WHAT YOU ARE ASKED TO DO: Please set down exactly the lines from the one containing "The width and" through the last line of the records below, both included, with no pictures.

MATERIAL PROVIDED: Begin

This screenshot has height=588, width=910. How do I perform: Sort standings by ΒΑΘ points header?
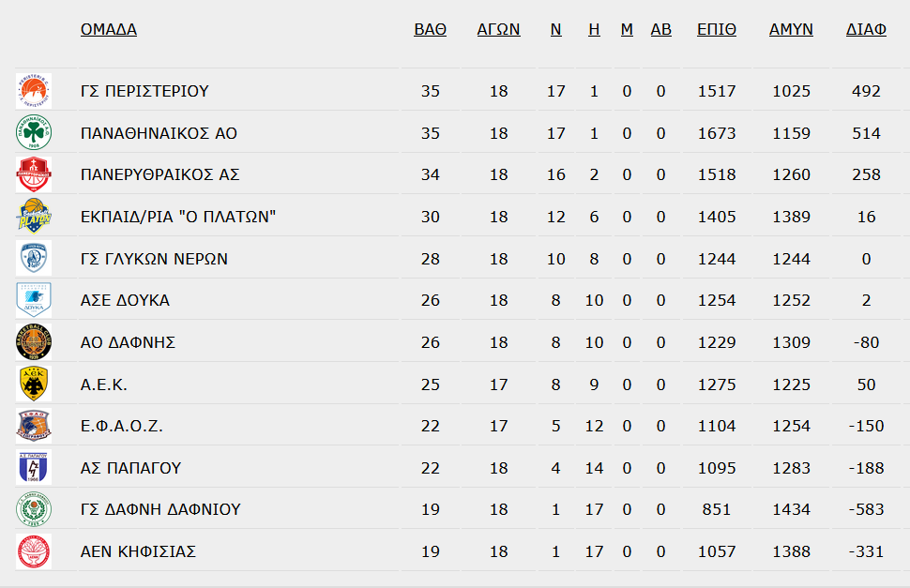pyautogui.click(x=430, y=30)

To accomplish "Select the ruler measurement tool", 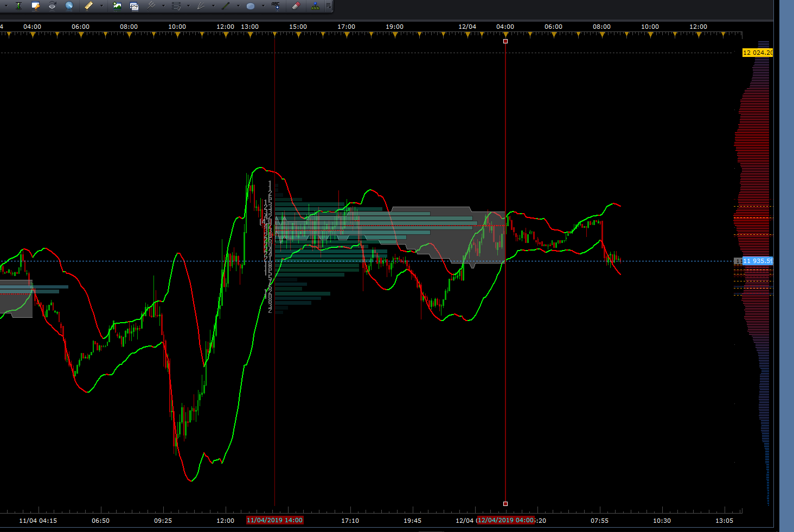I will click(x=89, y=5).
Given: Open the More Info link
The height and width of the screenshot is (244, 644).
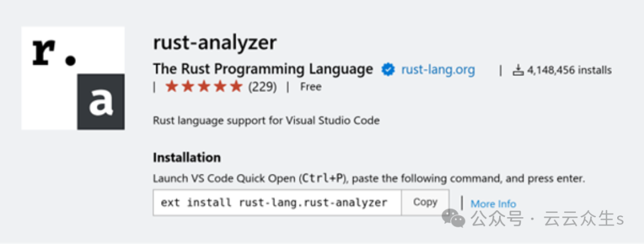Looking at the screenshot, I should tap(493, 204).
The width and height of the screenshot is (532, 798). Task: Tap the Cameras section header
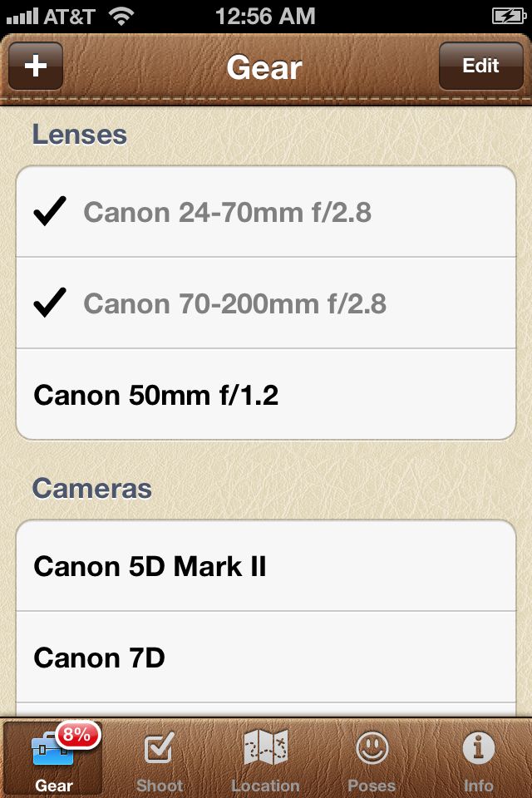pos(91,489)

MATERIAL PROVIDED: End

EXERCISE SOLUTION:
The width and height of the screenshot is (532, 798). Task: Tap the Cameras section header
pos(91,489)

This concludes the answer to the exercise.